Özellikle 2000’li yılların sonunda yaşanan global ekonomik kriz ve sonucunda oluşan çalışanlara dair mağduriyetler, Hollywood’u da etkiledi ve kapitalist sistemin kalesi Birleşik Devletler’de, tavizsiz ve insani değerlerle çelişen yönetici uygulamalarına farklı bir bakışla yaklaşan Şirket Adamları (The Company Man/2010/John Wells) ve Aklı Havada (Up in the Air/2009/Jason Reitman) gibi Amerikan sisteminin pek de alışık olmadığı sosyal söylemleri öne çıkaran ya da öyküye iliştiren filmler, gösterime girdi. Örneklemek gerekirse, İstanbul Film Festivali kapsamında gösterilen ve bir süre gösterimde kalan Genç Karl Marx (The Young Karl Marx/2017/Raoul Peck), gerek sinematografik olarak, gerekse senar-yosuyla, komünizmin doğuşuna neden olan dönemin sermaye ve proletarya ilişkisini başarıyla yansıtan ve vahşi kapitalizm üzerine okumalar yapmayı olanaklı kılan, Engels ve Marx’ın siyasal dostluklarının ilk dönemine dramatize belgesel gerçekliğiyle ışık tutan bir yapımdı.

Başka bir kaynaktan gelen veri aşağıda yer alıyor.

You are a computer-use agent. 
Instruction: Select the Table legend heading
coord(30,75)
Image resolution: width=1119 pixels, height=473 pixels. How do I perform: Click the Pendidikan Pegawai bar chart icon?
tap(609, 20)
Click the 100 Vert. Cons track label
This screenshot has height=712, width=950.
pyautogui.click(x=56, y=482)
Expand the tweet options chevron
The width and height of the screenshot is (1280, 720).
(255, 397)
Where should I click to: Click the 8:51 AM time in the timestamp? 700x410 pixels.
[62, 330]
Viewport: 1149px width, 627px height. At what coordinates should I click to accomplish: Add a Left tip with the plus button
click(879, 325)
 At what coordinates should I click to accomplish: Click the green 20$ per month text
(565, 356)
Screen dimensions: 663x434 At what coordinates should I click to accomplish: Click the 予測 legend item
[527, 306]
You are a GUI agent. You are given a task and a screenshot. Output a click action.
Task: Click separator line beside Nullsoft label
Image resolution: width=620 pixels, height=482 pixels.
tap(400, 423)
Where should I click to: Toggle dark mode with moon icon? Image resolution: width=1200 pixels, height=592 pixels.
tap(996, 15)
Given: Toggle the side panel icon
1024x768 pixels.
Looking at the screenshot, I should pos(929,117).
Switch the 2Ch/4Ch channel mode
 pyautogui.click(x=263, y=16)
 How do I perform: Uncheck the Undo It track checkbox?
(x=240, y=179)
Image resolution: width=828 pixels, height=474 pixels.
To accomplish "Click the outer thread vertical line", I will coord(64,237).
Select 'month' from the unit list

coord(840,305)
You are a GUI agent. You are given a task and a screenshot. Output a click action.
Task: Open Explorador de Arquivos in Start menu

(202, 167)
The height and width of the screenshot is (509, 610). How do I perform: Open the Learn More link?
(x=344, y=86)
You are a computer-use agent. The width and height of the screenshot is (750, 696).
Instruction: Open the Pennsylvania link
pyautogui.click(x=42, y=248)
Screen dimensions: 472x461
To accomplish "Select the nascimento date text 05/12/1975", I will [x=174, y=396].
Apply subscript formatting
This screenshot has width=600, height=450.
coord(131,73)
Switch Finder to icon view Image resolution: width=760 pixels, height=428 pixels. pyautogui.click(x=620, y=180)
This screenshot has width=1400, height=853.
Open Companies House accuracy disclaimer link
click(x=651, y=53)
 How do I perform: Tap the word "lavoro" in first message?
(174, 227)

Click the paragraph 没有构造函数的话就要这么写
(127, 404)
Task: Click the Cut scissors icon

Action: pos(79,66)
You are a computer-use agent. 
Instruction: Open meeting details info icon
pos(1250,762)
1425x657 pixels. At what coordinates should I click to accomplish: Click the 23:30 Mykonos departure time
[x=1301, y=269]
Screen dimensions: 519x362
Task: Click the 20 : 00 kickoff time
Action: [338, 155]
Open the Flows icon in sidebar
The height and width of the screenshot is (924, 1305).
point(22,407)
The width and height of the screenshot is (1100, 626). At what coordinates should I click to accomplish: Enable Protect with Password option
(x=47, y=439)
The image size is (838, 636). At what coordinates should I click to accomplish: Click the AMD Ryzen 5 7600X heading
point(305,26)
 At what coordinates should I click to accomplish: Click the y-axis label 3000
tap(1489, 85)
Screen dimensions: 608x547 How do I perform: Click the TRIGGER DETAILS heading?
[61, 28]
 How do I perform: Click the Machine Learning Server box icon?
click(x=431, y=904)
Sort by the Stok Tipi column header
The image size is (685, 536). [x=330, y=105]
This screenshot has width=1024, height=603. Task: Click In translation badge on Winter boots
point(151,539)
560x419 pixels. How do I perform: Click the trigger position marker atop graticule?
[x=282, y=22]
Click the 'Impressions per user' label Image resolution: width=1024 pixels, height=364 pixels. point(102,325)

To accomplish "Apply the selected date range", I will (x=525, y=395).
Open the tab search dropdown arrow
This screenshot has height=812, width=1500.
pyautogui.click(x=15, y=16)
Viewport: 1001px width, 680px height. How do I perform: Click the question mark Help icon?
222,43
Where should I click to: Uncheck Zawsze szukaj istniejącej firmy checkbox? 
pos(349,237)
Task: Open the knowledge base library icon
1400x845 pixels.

Kullandıkları teknolojiler ve yöntemler artık ne denli yakın hale gelse de, sinema ile televizyon filmlerini birbirinden ayıran paradigmalar bulunuyor. Bu bağlamda yönetmen Yavuz Turgul’da belirli bir ölçü dahilinde denge sağlamaya çalışıyor. Bisikleti bir metafor olarak kullanırken, günümüzün, vahşi kapitalizme esir olmuş, parayı tek güç sayan küreselleşmiş dünyasında, hepimizin gerçekleşmeyeceğini gayet iyi bildiğimiz iş hayatına dair pembe düşleri telaffuz etmeye çalışan, Galatasaray Liseli kardeşlikten, sermaye ve proletarya ilişkisine, hayvan haklarından vicdan muhasebesine, karşılıklı menfaate dayalı karı koca ilişkisinden kinini kalbine gömmüş kanka’ya, geniş bir yelpazede dokunuşlarda bulunurken, son örneklerinden birisini Yönetmen Müfit Can Saçıntı’nın ‘Yaşamak Güzel Şey’ filmi’nde de izlediğimiz, ‘şu üç kuruşluk dünya’ söylemine dair, dijital teknolojinin acımasız şeffaflığına teslim olmuş ve yaş almış oyuncuları üzerinden, okumalar yapıyor. Ancak bunu yaparken alıştığımız biçimde sinemanın tüm unsurlarını kullanmak yerine, dizilerdekine benzer diyaloglara ağırlık verdiğini görüyoruz. Filmin seyirci üzerindeki etkisini güçlendirecek, dramatik yapıya katkı sağlayacak sahnelerinde özensiz biçimde kullanıldığını hatırlatmak gerekiyor. Toparlamak gerekirse, filmin, yönetmenin en iyileri arasına giremeyeceğinin dikkatle altını çiziyoruz. Filmden bir sahnede, Rutkay Aziz’in yemek yaparken söylediği gibi, bize görede iyi bir yemeğe fazla sos katmamak gerekiyor.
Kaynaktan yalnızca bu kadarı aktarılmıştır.